→ **OBJETIVOS**
**1.** Liste todas as quantidades, exceto datas, que a matéria sobre as línguas de Angola apresenta a respeito das línguas usadas no país e da população que as fala.
**2.** Transcreva literalmente o trecho da matéria sobre as línguas de Angola que se abre com as palavras que contêm "Tradição linguística on-line" e se fecha com "nacionais do país.".

→ **PÁGINA**
Tradição linguística on-line

País plurilíngue, Angola investe na preservação dos idiomas com plataformas eletrônicas

“Em média, a cada quinze dias desaparece uma língua, e África é o continente mais ameaçado”, apontou o escritor José Eduardo Agualusa num artigo de 2011 sobre a evolução das línguas em Angola. Mas ao longo do último ano foram criadas várias plataformas on-line em favor da salvaguarda das línguas nacionais do país.

Angola é um país plurilíngue, com seis línguas africanas reconhecidas como nacionais a par do português enquanto língua oficial. Para além disso, estima-se que existam 37 línguas e 50 dialetos em uso no país. O blog Círculo Angolano Intelectual reportou, no final de outubro de 2013, que 30% da população (cerca de 8,5 milhões de angolanos) “só fala as línguas nacionais que não fazem parte de nenhum programa educacional, social”, acrescentando ser isto mais um dos fatores que gera exclusão social.

Num artigo de Agualusa, publicado pelo Instituto Cultural de Formação e de Estudo sobre Sociedades Africanas em São Paulo, Casa das Áfricas, o escritor premiado versa sobre “uma proposta de paz” para a coexistência das línguas nacionais e da língua portuguesa (“língua materna versus língua madrasta”), e  questiona: “Porque é que em Angola, país de muitas línguas, os escritores apenas utilizam o português?”

Projeto Evalina
Procurando contrariar o fenômeno, ao longo do ano de 2013 surgiram várias iniciativas on-line, criadas por jovens que olham para as tecnologias como um desafio para a promoção e salvaguarda das línguas nacionais.

Um projeto, ainda em fase inicial, que promete fomentar a aprendizagem das línguas nacionais angolanas de uma forma inovadora, sem custos e ao alcance de todos que tenham acesso à internet é o Evalina. Criado em Maio de 2013 por Joel Epalanga, gestor de projetos de tecnologias de informação no setor das telecomunicações, a principal motivação para a criação da plataforma foi a percepção de que há uma lacuna que vários jovens enfrentam no que diz respeito às línguas nacionais. A proposta foi explicada numa entrevista do mentor à revista “Jovens da Banda”: “[para que] os jovens, que hoje em dia gastam boa parte do seu tempo livre na internet, pudessem dedicar algumas horas para aprender um pouco a (sua) língua nacional de preferência”.

→ **DADOS DE ORIGEM**
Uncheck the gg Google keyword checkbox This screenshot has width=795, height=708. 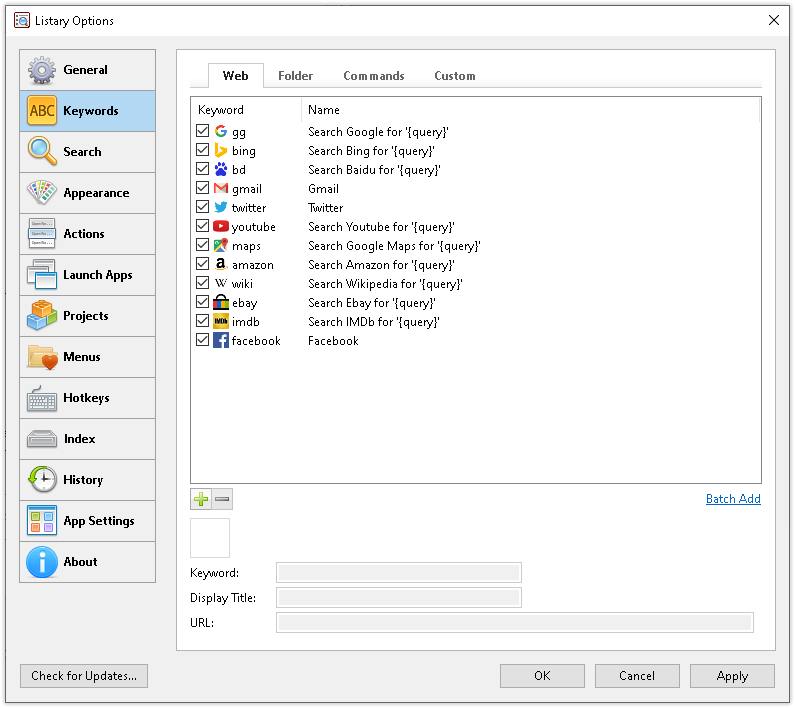pyautogui.click(x=203, y=132)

→ **SOLUÇÕES ABAIXO**
**1.**
- seis línguas africanas reconhecidas como nacionais
- 37 línguas em uso no país
- 50 dialetos em uso no país
- 30% da população que só fala as línguas nacionais
- cerca de 8,5 milhões de angolanos

**2.**
Tradição linguística on-line

País plurilíngue, Angola investe na preservação dos idiomas com plataformas eletrônicas

“Em média, a cada quinze dias desaparece uma língua, e África é o continente mais ameaçado”, apontou o escritor José Eduardo Agualusa num artigo de 2011 sobre a evolução das línguas em Angola. Mas ao longo do último ano foram criadas várias plataformas on-line em favor da salvaguarda das línguas nacionais do país.